My truck and ATV that I will be using for the summer.

For this summer I will be interning with Agricultural Consulting Services, Inc. or ACS for short and their sister company Agrinetix, LLC in Rochester NY. ACS consists of agronomy professionals who handle the crops side of the business and environmental planners that handle the CAFO and LFO regulatory side of the business. I will mainly be working as a field technician with the technical service department of ACS. For the first three weeks I have been working with ACS; meeting employees, training, soil sampling, and scouting.

I was first trained in mapping fields and collecting phosphorus index data. I met with one of the environmental planners and reviewed the field mapping training manual to understand symbols used while mapping and the general procedure for fieldwork. The majority of ACS’s field mapping is for clients that have to follow CAFO regulations. These stipulate guidelines such as manure spreading and where a field may need a setback due to an environmentally sensitive area. To begin mapping, we make a loop around the field on our ATVs with our map and markers close by to begin marking any important areas such as “Water of the State” streams and wetlands. These streams and wetlands are important because a manure setback must be put into place in the client would like to spread manure in the particular field and follow environmental regulations. The setback must be one hundred feet or if there is at least a thirty five foot buffer between the field edge and the wetland or stream then no set back is needed.  Also wells are an important thing to pay attention to because they require a setback of one hundred feet. While mapping other data about the field is collected such as slope, row grade, and rock cover. Lastly, the service manager may also ask you to break up the field into different sections based on topography or possible even soil type.

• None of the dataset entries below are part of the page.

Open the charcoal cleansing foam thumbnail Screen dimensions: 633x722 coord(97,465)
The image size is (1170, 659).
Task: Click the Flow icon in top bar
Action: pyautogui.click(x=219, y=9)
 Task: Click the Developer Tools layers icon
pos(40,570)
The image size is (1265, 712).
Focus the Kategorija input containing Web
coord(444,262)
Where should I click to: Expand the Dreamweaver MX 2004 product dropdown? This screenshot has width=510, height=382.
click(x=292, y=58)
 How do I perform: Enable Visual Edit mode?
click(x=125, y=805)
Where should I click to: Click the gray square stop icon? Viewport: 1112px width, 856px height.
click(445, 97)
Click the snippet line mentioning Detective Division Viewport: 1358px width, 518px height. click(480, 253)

Alfalfa Weevil larvae found while scouting some alfalfa in Western NY

I have also had the opportunity to do some scouting in my first couple weeks of working with ACS. I began by scouting for alfalfa weevil that is a main pest of established stands of alfalfa, which can be detrimental if found in high enough numbers before the first cutting is done. Alfalfa weevil overwinters in NY as an adult and the larval stages starts to appear in fields around early May. They leave shotgun like holes in on the upper leaves of the alfalfa. When scouting for alfalfa weevil we walk through the field and examine five stems in ten different locations within the field looking for damage or larvae. It is also important to note the size of the larvae and the stage of the alfalfa. Once you have sampled in your ten locations you then divide your number of damaged stems by the number of stems you checked, which in the end would be fifty. So if I walked through a field and counted sixteen damaged stems then I would divide sixteen by fifty to determine my percent damage which would be thirty two percent in this example. The threshold for controlling alfalfa weevil in an established stand is forty percent, however just by cutting the alfalfa you can eliminate about eighty percent of the alfalfa weevil present in the field but that should not be assumed and scouting may need to be done again after first cutting to double check the situation.